Arrivé il y a un an et demi à la tête du secrétariat d’Etat à l’enseignement supérieur, Thierry Mandon a dû s’atteler à une réforme que d’aucuns jugeaient explosive : celle de la ­sélection en master. Il revient sur les inquiétudes que suscite cette loi, et dresse les enjeux du marché du travail de demain pour ces ­diplômés bac + 5.

La loi qui instaure la sélection en master entre en vigueur en 2017. Pourquoi cette réforme ?

Nous avons voulu sécuriser la rentrée universitaire qui vient. Le droit rattrape des pratiques jusqu’ici clandestines qui existaient au milieu du master. Avec un principe de réalité : certains masters ont besoin d’être sélectifs, le nombre de candidats étant supérieur à celui des places disponibles. Mais cette réforme dépasse le simple rattrapage de pratiques ­illégales. Cette sélection s’accompagne désormais d’un droit à ­la poursuite d’études pour les titulaires d’une licence. Nous assurons ainsi à tous des parcours de qualité. Dans une vision à long terme, car, malgré les incertitudes qui pèsent sur le marché de l’emploi de demain, il est indispensable d’augmenter le niveau de qualification des générations à venir.

Les opposants à cette réforme pointent néanmoins le risque de voir émerger un système à deux vitesses, avec de bons masters sélectifs et d’autres ­déconsidérés, obligés d’accueillir des étudiants recalés…

Je ne suis pas inquiet d’un tel phénomène. C’est assez hypocrite d’ailleurs : les parcours sélectifs existent déjà en master, et cette dérive n’a pas été constatée. De nombreux masters ne sont pas sélectifs tout en étant de grande qualité avec des débouchés à la sortie. Ils n’ont parfois même pas assez de candidats, comme en mathématiques.

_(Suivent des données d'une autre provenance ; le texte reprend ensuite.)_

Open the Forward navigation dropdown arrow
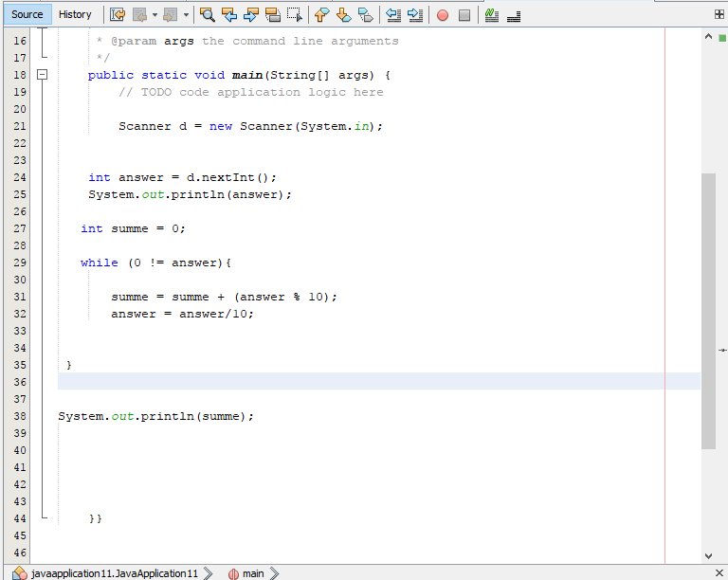The image size is (728, 580). click(186, 15)
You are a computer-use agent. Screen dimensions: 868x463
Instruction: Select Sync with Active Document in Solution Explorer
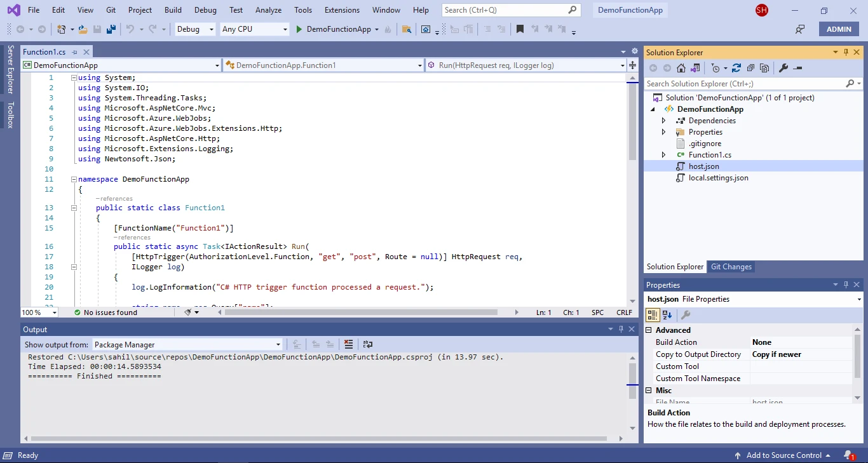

Cela n’est donc aucunement lié. Mais il faut avant tout être vigilant sur les effets ­attendus : un suivi et une évaluation des conséquences concrètes de la loi sont prévus. Cela permettra de réaliser des ajustements, s’ils se révèlent nécessaires.

Toute barrière sélective supplémentaire peut avoir un effet ­négatif sur les publics les plus défavorisés. Cette réforme ne risque-t-elle pas de nuire à la démocratisation en master ?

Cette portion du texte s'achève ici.